▶ [Task item]
Line by line, transcribe the records exactly.

=== Section Start ===

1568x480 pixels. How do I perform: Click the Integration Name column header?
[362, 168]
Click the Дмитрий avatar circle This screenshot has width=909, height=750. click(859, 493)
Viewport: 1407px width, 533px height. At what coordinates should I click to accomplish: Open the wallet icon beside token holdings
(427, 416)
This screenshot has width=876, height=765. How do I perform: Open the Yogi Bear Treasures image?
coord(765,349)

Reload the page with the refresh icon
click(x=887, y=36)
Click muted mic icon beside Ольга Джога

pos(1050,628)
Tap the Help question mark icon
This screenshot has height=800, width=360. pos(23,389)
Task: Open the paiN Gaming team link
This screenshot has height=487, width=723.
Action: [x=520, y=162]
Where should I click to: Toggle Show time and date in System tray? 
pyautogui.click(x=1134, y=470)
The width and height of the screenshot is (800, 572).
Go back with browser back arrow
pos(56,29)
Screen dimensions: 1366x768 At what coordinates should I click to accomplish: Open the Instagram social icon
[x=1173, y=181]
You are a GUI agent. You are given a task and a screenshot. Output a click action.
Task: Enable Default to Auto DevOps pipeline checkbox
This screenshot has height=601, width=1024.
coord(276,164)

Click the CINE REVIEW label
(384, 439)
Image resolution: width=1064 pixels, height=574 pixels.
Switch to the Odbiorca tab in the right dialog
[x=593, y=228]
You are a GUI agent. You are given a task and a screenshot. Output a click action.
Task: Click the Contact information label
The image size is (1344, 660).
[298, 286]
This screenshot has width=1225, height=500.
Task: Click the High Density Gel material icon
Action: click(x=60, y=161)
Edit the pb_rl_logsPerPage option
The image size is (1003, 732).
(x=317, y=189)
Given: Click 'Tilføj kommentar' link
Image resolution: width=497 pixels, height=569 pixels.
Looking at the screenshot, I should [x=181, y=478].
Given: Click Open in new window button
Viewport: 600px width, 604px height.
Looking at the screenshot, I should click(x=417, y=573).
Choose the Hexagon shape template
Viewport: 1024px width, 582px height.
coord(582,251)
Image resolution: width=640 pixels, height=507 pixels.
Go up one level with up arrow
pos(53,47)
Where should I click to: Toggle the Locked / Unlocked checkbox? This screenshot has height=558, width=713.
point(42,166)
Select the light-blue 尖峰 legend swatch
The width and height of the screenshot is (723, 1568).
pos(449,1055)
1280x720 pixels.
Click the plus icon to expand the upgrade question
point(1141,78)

=== Section End ===

▶ [Exercise answer]
1568x480 pixels. How do I perform: Click the Integration Name column header?
[362, 168]
Click the Дмитрий avatar circle This screenshot has width=909, height=750. click(859, 493)
Viewport: 1407px width, 533px height. At what coordinates should I click to accomplish: Open the wallet icon beside token holdings
(427, 416)
This screenshot has width=876, height=765. How do I perform: Open the Yogi Bear Treasures image?
coord(765,349)

Reload the page with the refresh icon
click(x=887, y=36)
Click muted mic icon beside Ольга Джога

pos(1050,628)
Tap the Help question mark icon
This screenshot has height=800, width=360. pos(23,389)
Task: Open the paiN Gaming team link
This screenshot has height=487, width=723.
Action: [x=520, y=162]
Where should I click to: Toggle Show time and date in System tray? 
pyautogui.click(x=1134, y=470)
The width and height of the screenshot is (800, 572).
Go back with browser back arrow
pos(56,29)
Screen dimensions: 1366x768 At what coordinates should I click to accomplish: Open the Instagram social icon
[x=1173, y=181]
You are a GUI agent. You are given a task and a screenshot. Output a click action.
Task: Enable Default to Auto DevOps pipeline checkbox
This screenshot has height=601, width=1024.
coord(276,164)

Click the CINE REVIEW label
(384, 439)
Image resolution: width=1064 pixels, height=574 pixels.
Switch to the Odbiorca tab in the right dialog
[x=593, y=228]
You are a GUI agent. You are given a task and a screenshot. Output a click action.
Task: Click the Contact information label
The image size is (1344, 660).
[298, 286]
This screenshot has width=1225, height=500.
Task: Click the High Density Gel material icon
Action: click(x=60, y=161)
Edit the pb_rl_logsPerPage option
The image size is (1003, 732).
(x=317, y=189)
Given: Click 'Tilføj kommentar' link
Image resolution: width=497 pixels, height=569 pixels.
Looking at the screenshot, I should [x=181, y=478].
Given: Click Open in new window button
Viewport: 600px width, 604px height.
Looking at the screenshot, I should click(x=417, y=573).
Choose the Hexagon shape template
Viewport: 1024px width, 582px height.
coord(582,251)
Image resolution: width=640 pixels, height=507 pixels.
Go up one level with up arrow
pos(53,47)
Where should I click to: Toggle the Locked / Unlocked checkbox? This screenshot has height=558, width=713.
point(42,166)
Select the light-blue 尖峰 legend swatch
The width and height of the screenshot is (723, 1568).
pos(449,1055)
1280x720 pixels.
Click the plus icon to expand the upgrade question
point(1141,78)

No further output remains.